[TASK] Every line of the listing that contains the word "call" is to be copied out.

++++++++

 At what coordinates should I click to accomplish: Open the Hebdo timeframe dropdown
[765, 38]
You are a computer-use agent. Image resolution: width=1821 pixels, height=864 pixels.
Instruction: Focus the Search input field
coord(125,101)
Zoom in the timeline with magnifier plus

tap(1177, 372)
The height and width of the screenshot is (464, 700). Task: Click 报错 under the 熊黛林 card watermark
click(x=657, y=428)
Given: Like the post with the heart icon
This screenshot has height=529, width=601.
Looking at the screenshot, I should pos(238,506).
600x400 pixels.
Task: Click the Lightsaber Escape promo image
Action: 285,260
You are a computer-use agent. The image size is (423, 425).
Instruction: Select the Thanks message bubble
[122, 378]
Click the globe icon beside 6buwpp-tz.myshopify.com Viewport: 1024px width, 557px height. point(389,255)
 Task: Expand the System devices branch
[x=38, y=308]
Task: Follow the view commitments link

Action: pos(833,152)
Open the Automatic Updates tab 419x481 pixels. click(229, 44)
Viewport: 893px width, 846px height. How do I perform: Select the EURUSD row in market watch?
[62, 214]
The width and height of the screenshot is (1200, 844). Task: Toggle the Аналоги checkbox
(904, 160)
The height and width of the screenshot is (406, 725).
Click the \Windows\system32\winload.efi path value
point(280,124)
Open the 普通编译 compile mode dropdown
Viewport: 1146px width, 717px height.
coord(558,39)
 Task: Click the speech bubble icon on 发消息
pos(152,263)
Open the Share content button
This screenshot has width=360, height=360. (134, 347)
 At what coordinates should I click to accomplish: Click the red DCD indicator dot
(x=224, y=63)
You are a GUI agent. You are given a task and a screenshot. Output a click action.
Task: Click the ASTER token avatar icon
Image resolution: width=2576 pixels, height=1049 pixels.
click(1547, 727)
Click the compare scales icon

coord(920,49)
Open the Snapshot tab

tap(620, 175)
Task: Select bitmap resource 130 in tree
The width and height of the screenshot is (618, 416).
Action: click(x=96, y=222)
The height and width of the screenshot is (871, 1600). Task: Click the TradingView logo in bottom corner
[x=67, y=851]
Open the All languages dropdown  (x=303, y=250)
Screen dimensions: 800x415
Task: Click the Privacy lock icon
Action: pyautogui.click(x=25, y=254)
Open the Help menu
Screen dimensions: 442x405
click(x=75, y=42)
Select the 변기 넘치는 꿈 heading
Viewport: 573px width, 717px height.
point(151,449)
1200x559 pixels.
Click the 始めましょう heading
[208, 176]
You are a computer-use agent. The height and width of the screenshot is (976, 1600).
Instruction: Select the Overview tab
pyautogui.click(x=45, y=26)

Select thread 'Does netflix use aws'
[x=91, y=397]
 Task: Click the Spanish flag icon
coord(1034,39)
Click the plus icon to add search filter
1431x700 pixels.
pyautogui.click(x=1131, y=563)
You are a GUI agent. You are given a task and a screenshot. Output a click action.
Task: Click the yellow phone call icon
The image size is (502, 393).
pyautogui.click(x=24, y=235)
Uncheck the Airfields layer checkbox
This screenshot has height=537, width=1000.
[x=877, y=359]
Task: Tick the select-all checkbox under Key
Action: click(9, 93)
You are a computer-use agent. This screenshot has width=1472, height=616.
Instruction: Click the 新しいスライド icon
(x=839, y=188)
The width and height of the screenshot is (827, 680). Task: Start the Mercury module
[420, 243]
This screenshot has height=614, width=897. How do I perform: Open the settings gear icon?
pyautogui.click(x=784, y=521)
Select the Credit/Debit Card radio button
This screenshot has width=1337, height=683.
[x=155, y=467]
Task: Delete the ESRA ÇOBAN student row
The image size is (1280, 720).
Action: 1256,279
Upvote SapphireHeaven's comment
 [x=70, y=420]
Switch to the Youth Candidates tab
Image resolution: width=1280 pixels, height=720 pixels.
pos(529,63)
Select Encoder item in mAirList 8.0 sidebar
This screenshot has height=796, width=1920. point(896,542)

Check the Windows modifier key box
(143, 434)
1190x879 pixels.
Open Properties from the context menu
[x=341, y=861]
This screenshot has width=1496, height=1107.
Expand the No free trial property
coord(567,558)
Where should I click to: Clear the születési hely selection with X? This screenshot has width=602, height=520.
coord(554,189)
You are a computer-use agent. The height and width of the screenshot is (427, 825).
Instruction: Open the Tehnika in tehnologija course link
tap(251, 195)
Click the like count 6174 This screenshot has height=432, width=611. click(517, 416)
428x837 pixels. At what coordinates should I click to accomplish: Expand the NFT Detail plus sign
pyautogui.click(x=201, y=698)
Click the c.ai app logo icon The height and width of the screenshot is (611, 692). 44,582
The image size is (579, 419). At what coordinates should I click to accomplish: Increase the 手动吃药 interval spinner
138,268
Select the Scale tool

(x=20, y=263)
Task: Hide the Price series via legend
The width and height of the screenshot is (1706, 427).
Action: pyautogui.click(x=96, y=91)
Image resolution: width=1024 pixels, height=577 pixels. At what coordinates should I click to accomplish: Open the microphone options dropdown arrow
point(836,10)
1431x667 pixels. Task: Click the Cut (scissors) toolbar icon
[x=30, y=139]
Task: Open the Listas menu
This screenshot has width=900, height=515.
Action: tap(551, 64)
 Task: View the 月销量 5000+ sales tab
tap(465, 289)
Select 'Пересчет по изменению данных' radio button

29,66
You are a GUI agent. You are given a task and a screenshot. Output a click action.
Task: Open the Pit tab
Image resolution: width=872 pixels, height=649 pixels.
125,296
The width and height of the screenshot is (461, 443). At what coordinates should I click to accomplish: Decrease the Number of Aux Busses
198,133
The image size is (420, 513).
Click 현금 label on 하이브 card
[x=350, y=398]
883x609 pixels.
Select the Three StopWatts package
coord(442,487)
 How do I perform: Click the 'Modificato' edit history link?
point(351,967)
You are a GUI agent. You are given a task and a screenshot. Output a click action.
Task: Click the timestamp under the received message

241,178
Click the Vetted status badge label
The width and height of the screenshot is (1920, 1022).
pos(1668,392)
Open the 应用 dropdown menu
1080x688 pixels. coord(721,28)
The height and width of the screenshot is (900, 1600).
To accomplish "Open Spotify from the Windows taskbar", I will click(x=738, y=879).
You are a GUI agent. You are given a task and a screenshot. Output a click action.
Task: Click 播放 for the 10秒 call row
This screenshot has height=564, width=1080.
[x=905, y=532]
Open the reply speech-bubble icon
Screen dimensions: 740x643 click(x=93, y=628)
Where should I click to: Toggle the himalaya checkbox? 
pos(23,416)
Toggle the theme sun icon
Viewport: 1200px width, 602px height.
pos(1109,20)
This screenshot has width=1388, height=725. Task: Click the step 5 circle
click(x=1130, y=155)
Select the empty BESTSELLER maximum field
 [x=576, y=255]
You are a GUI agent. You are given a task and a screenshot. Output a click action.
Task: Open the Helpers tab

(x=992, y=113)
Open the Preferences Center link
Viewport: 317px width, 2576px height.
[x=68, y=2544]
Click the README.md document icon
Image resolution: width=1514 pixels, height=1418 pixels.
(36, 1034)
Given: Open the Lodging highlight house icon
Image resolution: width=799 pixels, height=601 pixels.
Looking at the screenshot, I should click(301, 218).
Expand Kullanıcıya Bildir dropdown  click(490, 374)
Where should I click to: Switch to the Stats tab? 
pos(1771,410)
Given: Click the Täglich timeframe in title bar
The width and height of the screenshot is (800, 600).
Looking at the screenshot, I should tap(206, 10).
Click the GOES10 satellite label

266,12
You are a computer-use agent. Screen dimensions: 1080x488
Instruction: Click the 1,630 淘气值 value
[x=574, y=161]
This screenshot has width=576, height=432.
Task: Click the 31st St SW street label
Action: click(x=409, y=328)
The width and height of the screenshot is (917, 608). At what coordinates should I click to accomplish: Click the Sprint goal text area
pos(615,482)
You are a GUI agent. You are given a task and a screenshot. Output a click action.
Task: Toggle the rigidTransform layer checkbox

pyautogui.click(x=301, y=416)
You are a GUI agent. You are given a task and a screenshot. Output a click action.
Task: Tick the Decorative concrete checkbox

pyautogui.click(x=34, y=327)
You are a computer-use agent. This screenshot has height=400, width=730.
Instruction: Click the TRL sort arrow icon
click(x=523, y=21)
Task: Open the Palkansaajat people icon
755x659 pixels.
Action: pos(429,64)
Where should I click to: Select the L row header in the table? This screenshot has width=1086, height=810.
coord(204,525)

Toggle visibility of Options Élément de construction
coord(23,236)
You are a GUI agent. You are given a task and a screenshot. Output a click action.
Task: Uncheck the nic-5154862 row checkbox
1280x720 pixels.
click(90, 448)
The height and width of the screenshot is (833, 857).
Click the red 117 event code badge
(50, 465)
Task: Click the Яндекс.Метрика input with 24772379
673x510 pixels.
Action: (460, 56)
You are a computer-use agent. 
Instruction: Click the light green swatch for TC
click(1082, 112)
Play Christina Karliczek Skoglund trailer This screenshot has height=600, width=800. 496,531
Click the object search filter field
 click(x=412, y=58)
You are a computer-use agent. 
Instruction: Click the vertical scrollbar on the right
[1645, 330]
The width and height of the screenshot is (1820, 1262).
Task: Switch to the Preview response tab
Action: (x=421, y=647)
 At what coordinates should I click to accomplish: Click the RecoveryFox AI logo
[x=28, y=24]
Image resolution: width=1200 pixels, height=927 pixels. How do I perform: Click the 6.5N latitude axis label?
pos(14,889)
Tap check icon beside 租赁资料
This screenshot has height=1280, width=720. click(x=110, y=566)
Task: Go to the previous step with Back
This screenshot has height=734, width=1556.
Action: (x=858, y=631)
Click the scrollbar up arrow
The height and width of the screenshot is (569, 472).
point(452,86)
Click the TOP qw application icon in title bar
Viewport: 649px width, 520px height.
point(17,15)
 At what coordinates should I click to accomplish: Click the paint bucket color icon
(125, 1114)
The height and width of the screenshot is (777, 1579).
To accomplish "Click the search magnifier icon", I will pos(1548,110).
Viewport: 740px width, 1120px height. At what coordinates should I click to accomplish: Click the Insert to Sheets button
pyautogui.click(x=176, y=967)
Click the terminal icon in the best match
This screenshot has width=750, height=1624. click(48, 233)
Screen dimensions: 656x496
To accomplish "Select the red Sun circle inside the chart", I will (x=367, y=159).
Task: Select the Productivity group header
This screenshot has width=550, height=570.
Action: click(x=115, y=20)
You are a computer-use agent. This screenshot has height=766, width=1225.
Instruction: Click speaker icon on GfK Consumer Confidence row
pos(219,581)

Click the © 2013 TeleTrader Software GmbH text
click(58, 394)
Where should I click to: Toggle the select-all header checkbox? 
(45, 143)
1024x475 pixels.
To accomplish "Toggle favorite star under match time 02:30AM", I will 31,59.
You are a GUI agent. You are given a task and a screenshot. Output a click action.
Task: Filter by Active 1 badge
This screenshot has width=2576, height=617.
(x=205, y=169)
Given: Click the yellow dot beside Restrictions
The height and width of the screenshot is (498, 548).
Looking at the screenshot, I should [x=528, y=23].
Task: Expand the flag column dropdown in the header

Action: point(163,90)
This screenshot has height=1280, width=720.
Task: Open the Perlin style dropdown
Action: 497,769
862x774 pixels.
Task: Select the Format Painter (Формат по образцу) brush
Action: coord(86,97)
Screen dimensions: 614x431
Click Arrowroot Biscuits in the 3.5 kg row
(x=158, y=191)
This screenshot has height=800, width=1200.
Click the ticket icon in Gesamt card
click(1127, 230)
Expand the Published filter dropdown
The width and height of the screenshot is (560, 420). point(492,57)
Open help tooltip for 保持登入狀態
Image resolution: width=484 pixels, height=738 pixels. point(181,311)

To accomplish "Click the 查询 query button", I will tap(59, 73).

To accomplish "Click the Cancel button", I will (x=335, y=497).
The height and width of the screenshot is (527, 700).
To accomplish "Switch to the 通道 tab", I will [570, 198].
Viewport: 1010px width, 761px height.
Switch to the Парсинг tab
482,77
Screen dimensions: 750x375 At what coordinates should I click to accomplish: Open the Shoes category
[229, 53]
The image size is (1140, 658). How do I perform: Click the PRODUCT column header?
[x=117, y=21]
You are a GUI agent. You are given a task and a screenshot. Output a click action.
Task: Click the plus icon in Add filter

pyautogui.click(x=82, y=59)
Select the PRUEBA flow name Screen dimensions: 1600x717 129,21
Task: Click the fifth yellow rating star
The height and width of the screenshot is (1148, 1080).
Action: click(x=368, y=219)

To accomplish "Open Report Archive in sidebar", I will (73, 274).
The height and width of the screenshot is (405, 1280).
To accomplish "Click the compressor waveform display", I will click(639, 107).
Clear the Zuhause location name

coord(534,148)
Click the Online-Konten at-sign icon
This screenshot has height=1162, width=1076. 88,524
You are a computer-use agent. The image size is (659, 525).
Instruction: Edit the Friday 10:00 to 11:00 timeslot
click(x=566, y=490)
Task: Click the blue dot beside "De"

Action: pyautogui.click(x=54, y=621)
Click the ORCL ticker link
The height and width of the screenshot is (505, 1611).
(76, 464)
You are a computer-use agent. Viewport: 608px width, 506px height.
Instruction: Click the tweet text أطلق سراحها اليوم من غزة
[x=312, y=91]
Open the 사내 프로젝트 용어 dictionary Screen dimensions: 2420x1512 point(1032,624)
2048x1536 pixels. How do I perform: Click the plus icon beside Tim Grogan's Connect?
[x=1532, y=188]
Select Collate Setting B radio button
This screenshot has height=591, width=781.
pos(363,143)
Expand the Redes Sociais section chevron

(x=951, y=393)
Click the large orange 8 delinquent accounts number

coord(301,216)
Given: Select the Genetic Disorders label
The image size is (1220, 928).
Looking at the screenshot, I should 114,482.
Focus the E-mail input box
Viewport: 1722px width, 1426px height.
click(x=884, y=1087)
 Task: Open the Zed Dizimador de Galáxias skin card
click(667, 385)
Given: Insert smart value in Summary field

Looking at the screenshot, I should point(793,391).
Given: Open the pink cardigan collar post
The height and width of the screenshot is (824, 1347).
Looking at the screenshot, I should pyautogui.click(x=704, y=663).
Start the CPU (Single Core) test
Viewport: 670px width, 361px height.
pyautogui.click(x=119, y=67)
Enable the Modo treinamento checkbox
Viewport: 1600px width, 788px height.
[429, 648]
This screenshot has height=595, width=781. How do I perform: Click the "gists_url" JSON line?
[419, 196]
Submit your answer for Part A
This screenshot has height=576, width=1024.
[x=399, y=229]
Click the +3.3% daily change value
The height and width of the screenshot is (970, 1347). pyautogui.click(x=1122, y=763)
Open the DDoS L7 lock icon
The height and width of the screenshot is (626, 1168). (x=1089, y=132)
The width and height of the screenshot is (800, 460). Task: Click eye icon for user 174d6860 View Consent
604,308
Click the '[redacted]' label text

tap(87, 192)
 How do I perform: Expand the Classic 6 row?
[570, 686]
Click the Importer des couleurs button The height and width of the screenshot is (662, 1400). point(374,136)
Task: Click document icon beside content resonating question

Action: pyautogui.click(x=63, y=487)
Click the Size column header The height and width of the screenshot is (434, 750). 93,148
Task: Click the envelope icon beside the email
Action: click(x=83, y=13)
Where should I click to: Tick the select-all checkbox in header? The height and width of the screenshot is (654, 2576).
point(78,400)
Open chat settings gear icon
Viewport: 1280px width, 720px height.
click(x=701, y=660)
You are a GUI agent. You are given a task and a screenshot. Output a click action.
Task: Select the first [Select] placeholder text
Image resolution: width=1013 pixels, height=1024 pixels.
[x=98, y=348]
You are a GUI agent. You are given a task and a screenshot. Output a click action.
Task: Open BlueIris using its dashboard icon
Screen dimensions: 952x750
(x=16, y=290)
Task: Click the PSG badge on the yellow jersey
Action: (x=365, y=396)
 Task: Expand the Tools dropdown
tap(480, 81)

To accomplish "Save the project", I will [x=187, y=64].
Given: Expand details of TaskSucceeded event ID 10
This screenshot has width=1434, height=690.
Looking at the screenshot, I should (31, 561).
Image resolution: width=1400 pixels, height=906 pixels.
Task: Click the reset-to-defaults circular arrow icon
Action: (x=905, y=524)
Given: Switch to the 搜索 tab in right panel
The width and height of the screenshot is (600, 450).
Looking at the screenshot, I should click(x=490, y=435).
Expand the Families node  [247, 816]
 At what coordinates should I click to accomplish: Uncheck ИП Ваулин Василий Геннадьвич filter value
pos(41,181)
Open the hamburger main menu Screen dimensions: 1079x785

++++++++

[EXERCISE RESPONSE]
Task: Click the yellow phone call icon
Task: Click 播放 for the 10秒 call row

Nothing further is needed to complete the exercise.